On connaît Talleyrand, l’évêque défroqué, le diable boiteux, qui se sera compromis sous bien des regimes politiques, mais ce n’est pas le seul aigrefin que nous présente l’auteur dans la belle brochette d’arrivistes qui entouraient le général corse. Cabanis argumente cela sur des centaines de pages et c’est brillant. Il a des sources, les soupèse et indique ce qu’on peut croire ou pas. A ce sujet Châteaubriand est extraordinaire : il intrigue par courrier pour obtenir un poste, mais plus tard en écrivant ses “Mémoires d’outre-tombe”, il expliquera qu’on est venu le lui proposer, à sa grande surprise. Le même raconte avoir rencontré George Washington, ce qui est faux.
L’auteur commence par montrer comment Bonaparte arrive au pouvoir, par quels renoncements au principes de la Révolution (première partie : “les marches du trône”), puis il montre l’homme et sa famille (deuxième partie : “le trône”), des gens avides de pouvoir et d’argent. Et quand il a bien préparé son affaire, c’est comme le final d’un film de Tarantino : tout s’écroule. Mentalement s’entend, quoique madame d’Abrantès, racontera que certains mûrs étaient si délabrés qu’elle a vu un bout de pierre chuter pendant la cérémonie. Mais précise Cabanis, elle écrivait cela cela bien longtemps après, si bien que l’on n’est pas obligé d’accorder du crédit à ses dires
Dans la troisième et derniere partie, la plus courte, mais tout a été argumenté bien en amont, Cabanis n’a qu’à décrire le sacre, une grande pièce de théâtre où tout le monde joue mal et faux, pour tromper le peuple, qui s’en fiche.
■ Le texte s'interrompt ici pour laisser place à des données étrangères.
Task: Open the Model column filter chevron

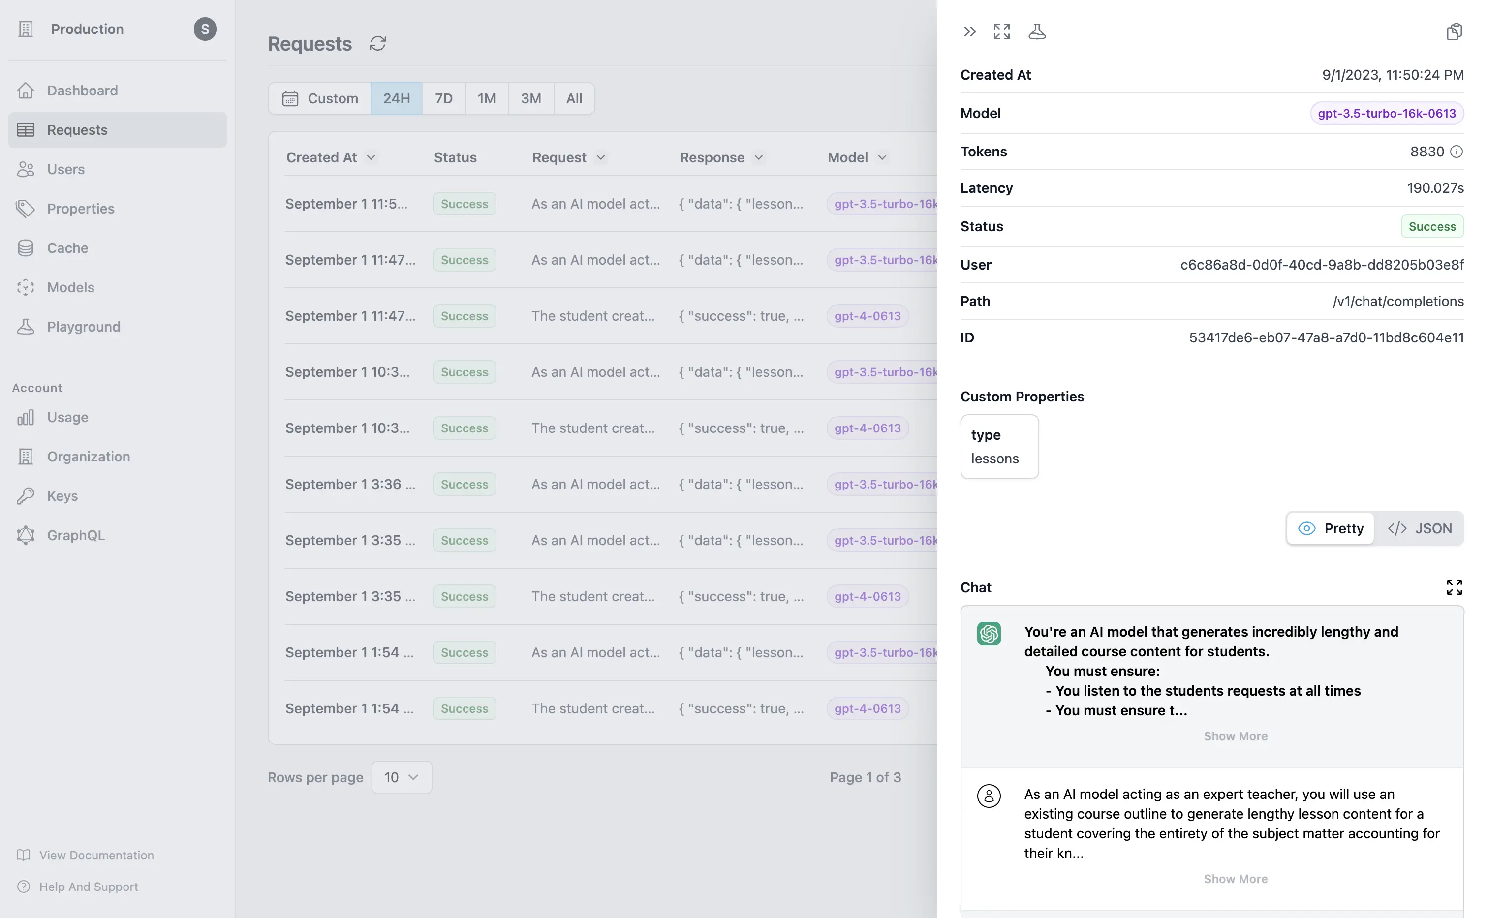Action: click(883, 157)
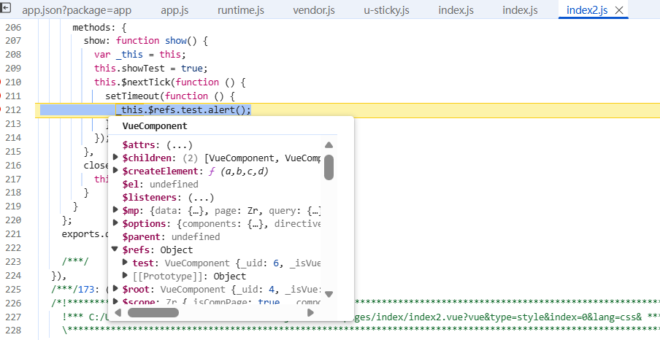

Mais on a posté dans Paris, sur le passage du cortège, quelques personnes apointées pour lancer des vivats. Et Cabanis, qui a scruté le célèbre tableau de David nous invite cette fois à regarder les peintures d’un autre peintre : celles de l’Espagnol Goya, qui a montré les horreurs des troupes napoléoniennes.
En somme, Macron et son entourage habitué aux coups de comm’ n’ont rien inventé. Manu 1er, encore plus minable, voulait entrer lui aussi dans Notre Dame en décembre prochain pour prononcer un discours dans ce lieu de culte, parce qu’il est celui qui a reconstruit l’édifice parti en fumée. Il restera sur le parvis, au terminus des prétentieux. Avant un prochain départ pour l’île de Sainte Hélène ? Le domaine de Longwood appartient à la France. Pas sûr que le wi-fi soit top mais pour un amateur de boxe il y a de la place pour des sacs de frappe. Et le pape ne se déplacera pas : Frabçois n’est pas Pie VII.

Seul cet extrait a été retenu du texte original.